● Work task:
Using the listing below, please print exactly the lines from the one with "475x617 pixels. Task: Click" through the one with "How do I perform: Select". Leave out every picture.

● Record excerpts:
·····
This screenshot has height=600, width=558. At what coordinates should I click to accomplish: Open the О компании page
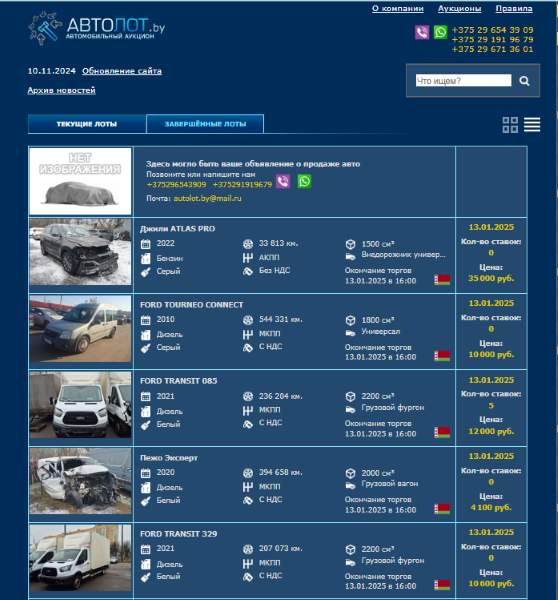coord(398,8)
·····
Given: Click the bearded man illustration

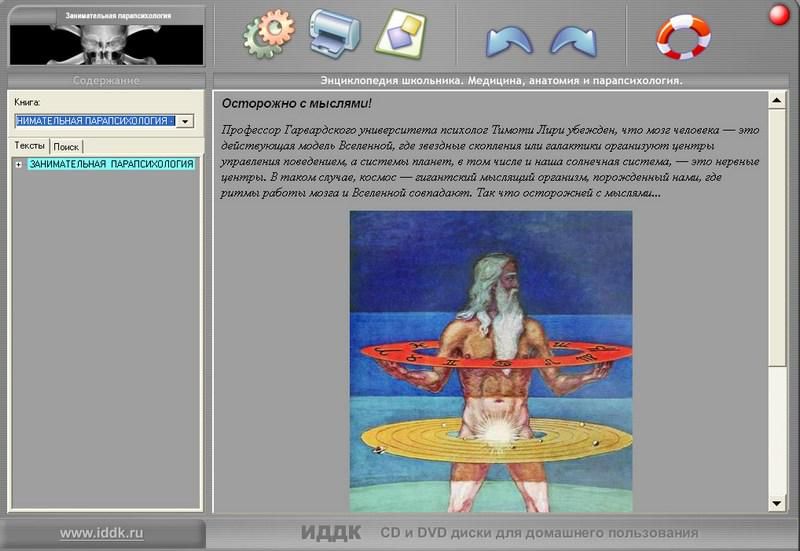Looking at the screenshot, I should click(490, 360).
·····
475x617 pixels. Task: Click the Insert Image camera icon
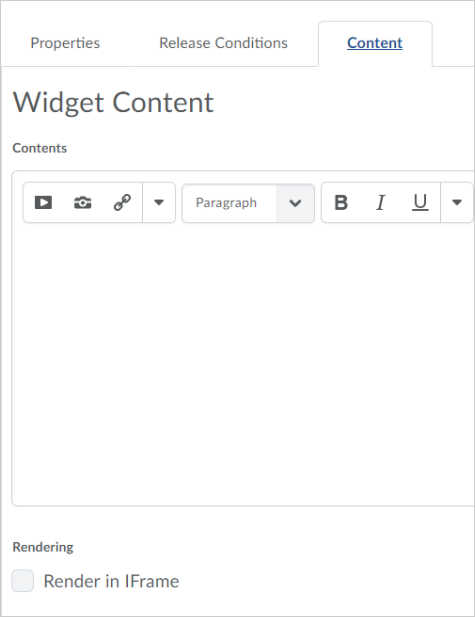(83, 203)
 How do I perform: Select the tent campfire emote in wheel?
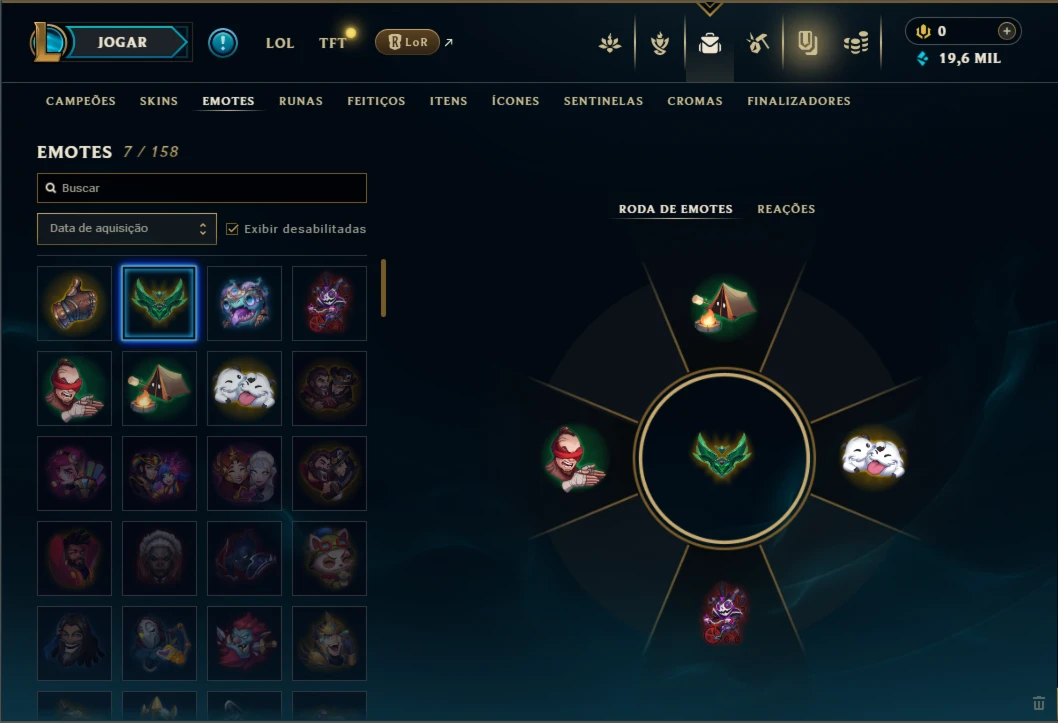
·····
● Answer section:
475x617 pixels. Task: Click the Insert Image camera icon
(83, 203)
 How do I perform: Select the tent campfire emote in wheel?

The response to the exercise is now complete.